Detection of tenascin‐C in the nervous system of the tenascin‐C mutant mouse

Abstract

We have investigated the expression of tenascin‐C (TN‐C) in the somatosensory cortex of early postnatal mutant mice in which lacZ was reported to be expressed in place of tenascin (Saga et al.: Genes Dev 6:1821‐1831, 1992). At both the mRNA and protein levels, TN‐C was detected at levels lower in the mutant than in wild type animals by in situ hybridization and by immunocytochemistry using several poly‐ and monoclonal antibodies directed against mouse TN‐C. The distribution of TN‐C immunoreactivity in coronal sections was abnormal in that the barrel field boundaries in layer 4 of the somatosensory cortex could not be detected in the mutant mice. Furthermore, TN‐C was detected intracellularly in most cell bodies, including possibly also neurons.

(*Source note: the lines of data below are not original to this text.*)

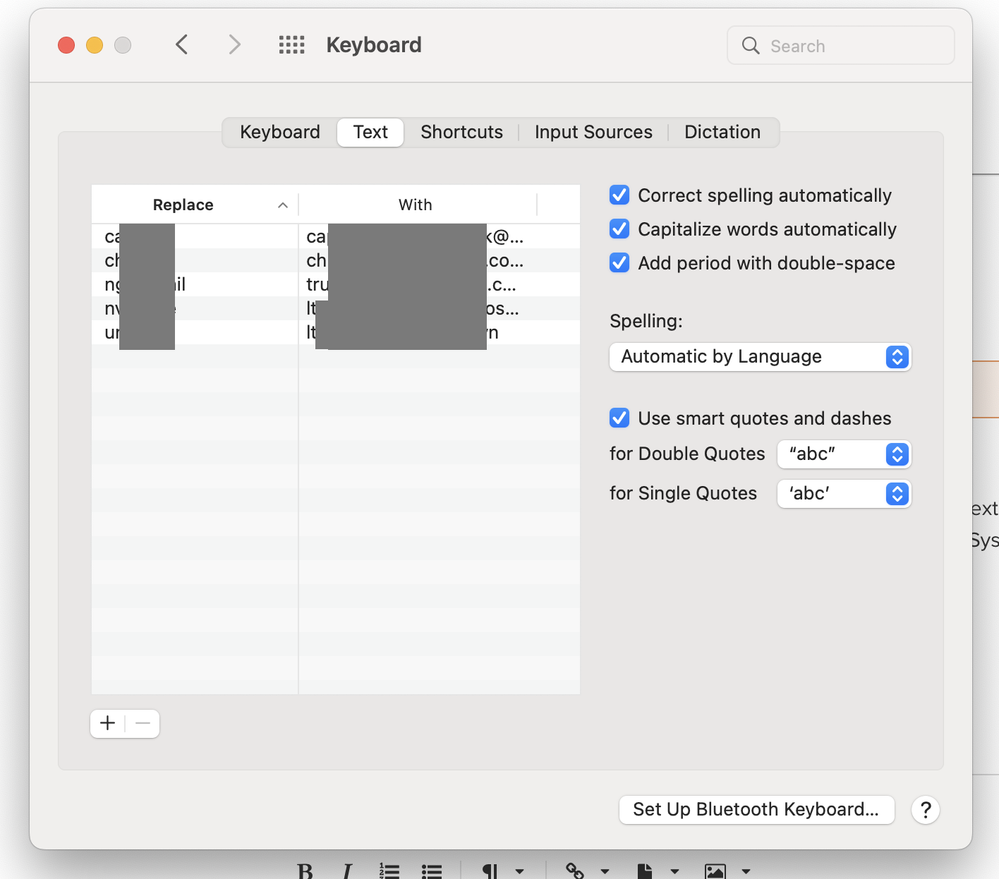Viewport: 999px width, 879px height.
Task: Click the forward navigation arrow
Action: pyautogui.click(x=234, y=45)
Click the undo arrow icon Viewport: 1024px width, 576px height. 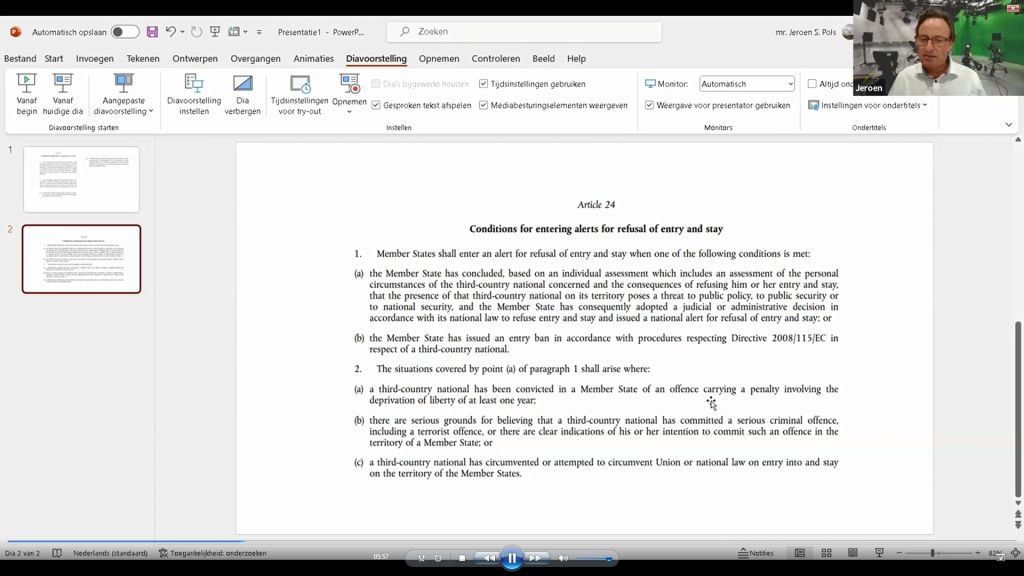pos(170,32)
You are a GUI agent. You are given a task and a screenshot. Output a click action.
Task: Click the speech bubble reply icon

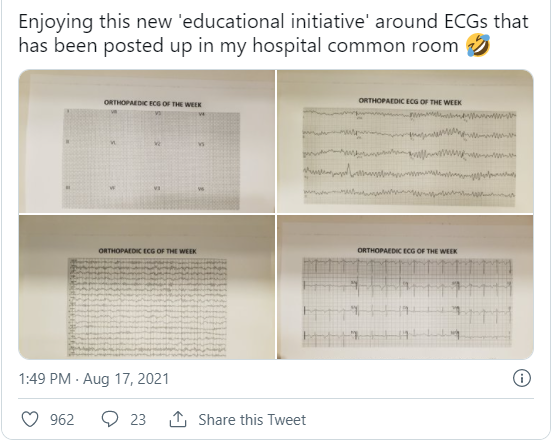point(110,420)
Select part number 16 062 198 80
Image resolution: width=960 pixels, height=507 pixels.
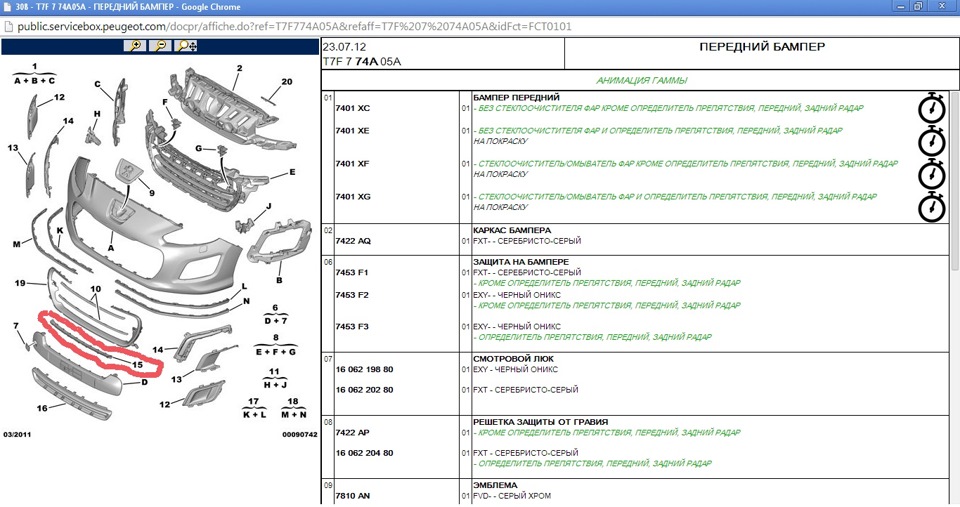pos(364,369)
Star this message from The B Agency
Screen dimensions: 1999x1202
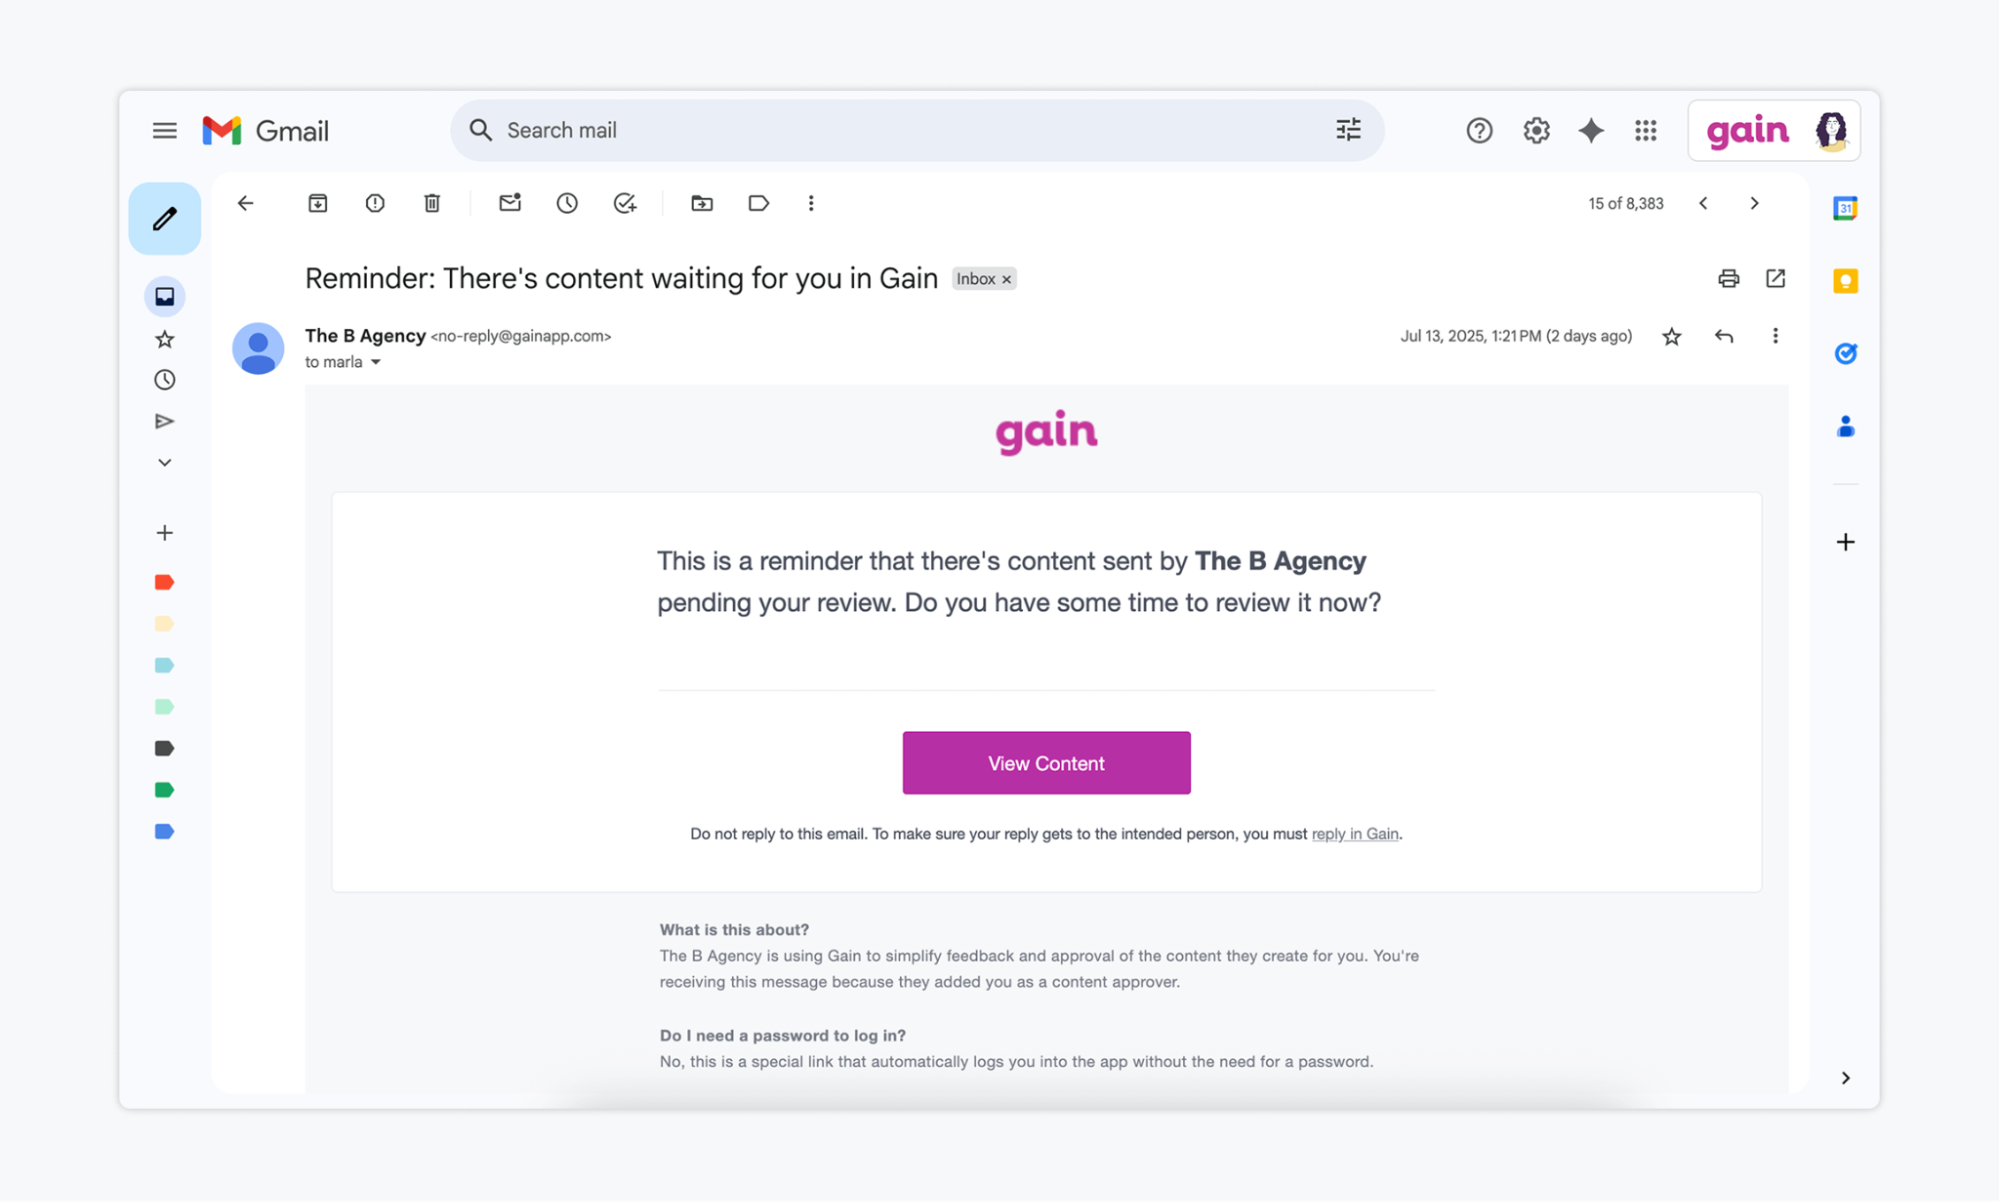tap(1671, 336)
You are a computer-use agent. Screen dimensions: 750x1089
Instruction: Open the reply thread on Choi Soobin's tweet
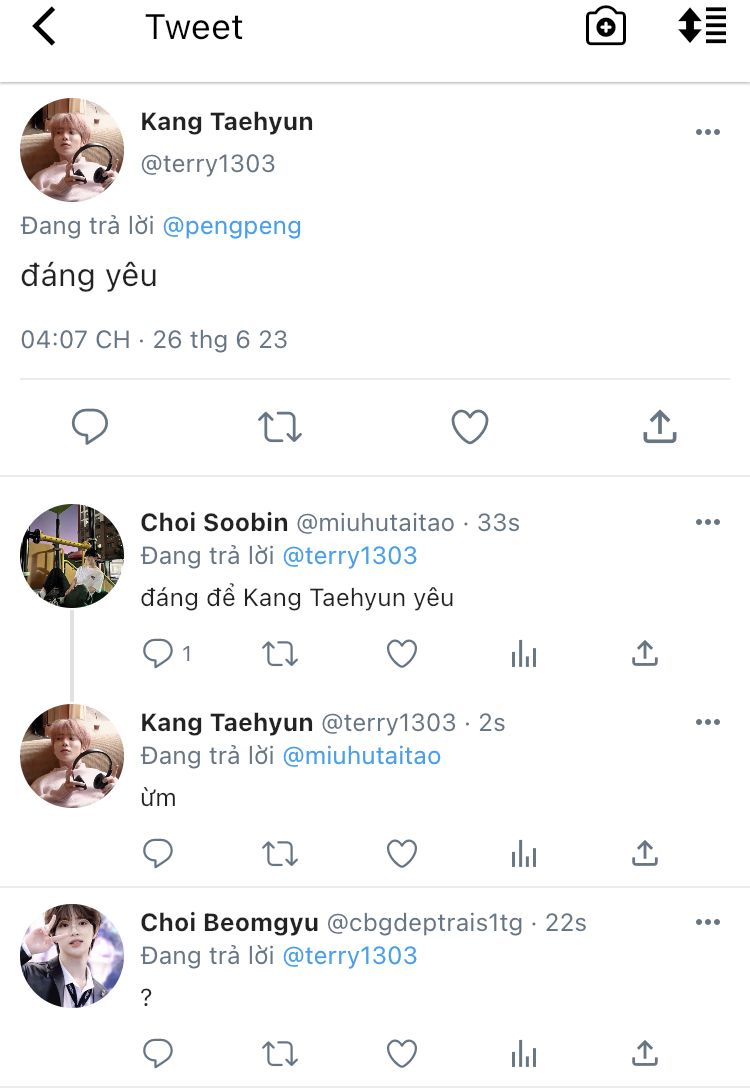point(159,654)
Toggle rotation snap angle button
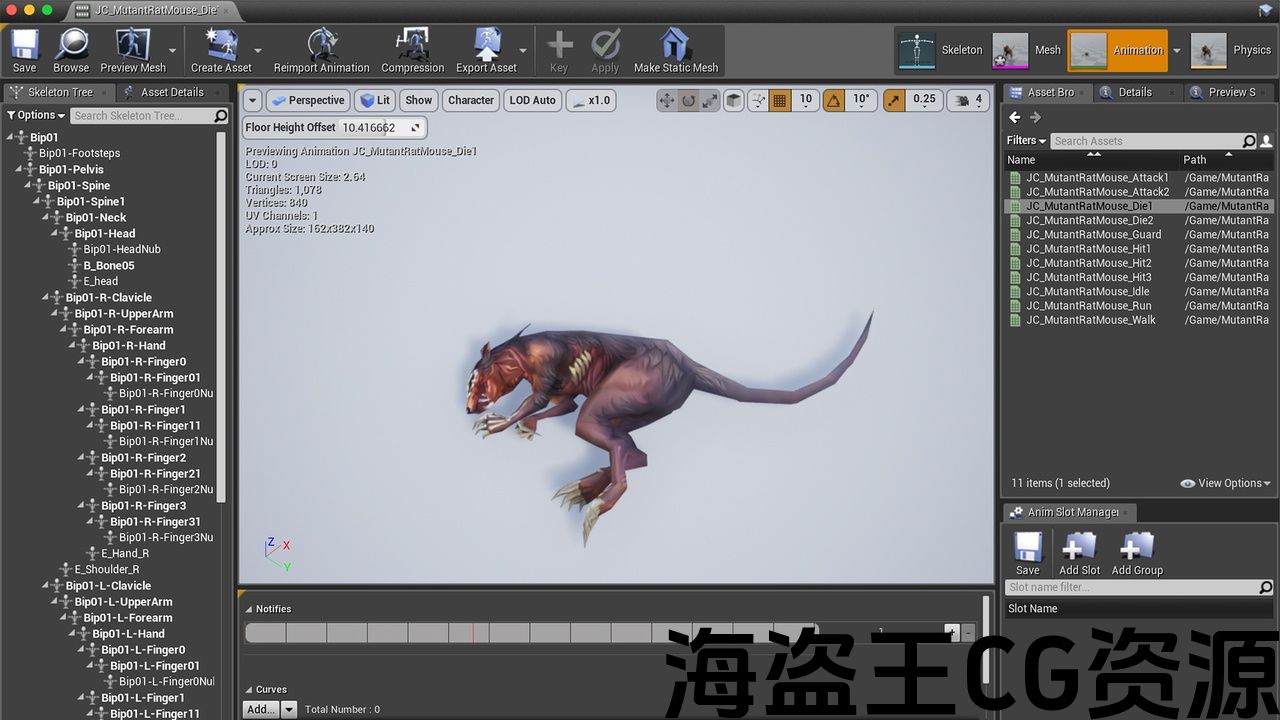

Western blot analysis of homogenates of brain tissue from early postnatal animals showed an abnormal pattern of protein bands immunoreactive for TN‐C in mutant animals while β‐galactosidase migrated at its expected molecular weight without incorporation into fusion proteins with TN‐C, suggesting disturbed splicing mechanisms. No gross disturbances in the patterning of barrel fields could be detected in the mutant mice as shown by Nissl staining. Our observations show that the mutant mouse designed to be nully disrupted for TN‐C expression shows detectable and abnormal TN‐C expression.